SNL's take on Sarah Palin/Clinton.
Here’s another potential headache for Palin: Will she support Ted Stevens? "Despite the exuberant sendoff, Alaska might not be done with her yet. The governor leaves behind several unresolved issues that could force her in coming weeks to renegotiate the tenuous political divorce from the state's Republican establishment that she has used to cast a ‘maverick’ silhouette as a vice-presidential candidate. ‘What she's saying on the national stage is not at all what she'd say in Alaska,’ said Ivan Moore, an Anchorage pollster unaffiliated with any state or national campaigns.”
“While Palin brags outside Alaska that she battled the state's ‘old politics-as-usual . . . big good-old-boys network,’ she will likely share a ballot in November with two of its charter members: Senator Ted Stevens and Representative Don Young, erstwhile rivals both struggling in their bids for reelection due to related corruption scandals.”
“Palin has so far not said whether she would endorse - or even vote for - either of her fellow Republicans. A McCain campaign spokeswoman did not respond to a request for comment on the subject. When asked yesterday if he expected that Palin would back Stevens and Young, state party chairman Randy Ruedrich said only that ‘we've talked to the governor about the election. . . . We'll work with all kind of people and see what happens.’”

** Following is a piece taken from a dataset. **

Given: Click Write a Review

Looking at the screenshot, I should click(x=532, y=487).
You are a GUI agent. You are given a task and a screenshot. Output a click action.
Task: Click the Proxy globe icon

“While Palin's campaign rallies elsewhere in the country last week were festooned with placards promoting local Republican candidates, the walls were bare in Anchorage. Stevens and Young will hope nonetheless to be pulled up by her coattails, according to a longtime strategist for both who said that finding common cause with them in the interest of party loyalty would not damage Palin politically."
The Wall Street Journal finds that despite claims to the contrary, Palin as governor has asked for millions in federal earmarks. "Last week, Republican presidential candidate Sen. John McCain said his running mate, Alaska Gov. Sarah Palin, hadn't sought earmarks or special-interest spending from Congress, presenting her as a fiscal conservative. But state records show Gov. Palin has asked U.S. taxpayers to fund $453 million in specific Alaska projects over the past two years."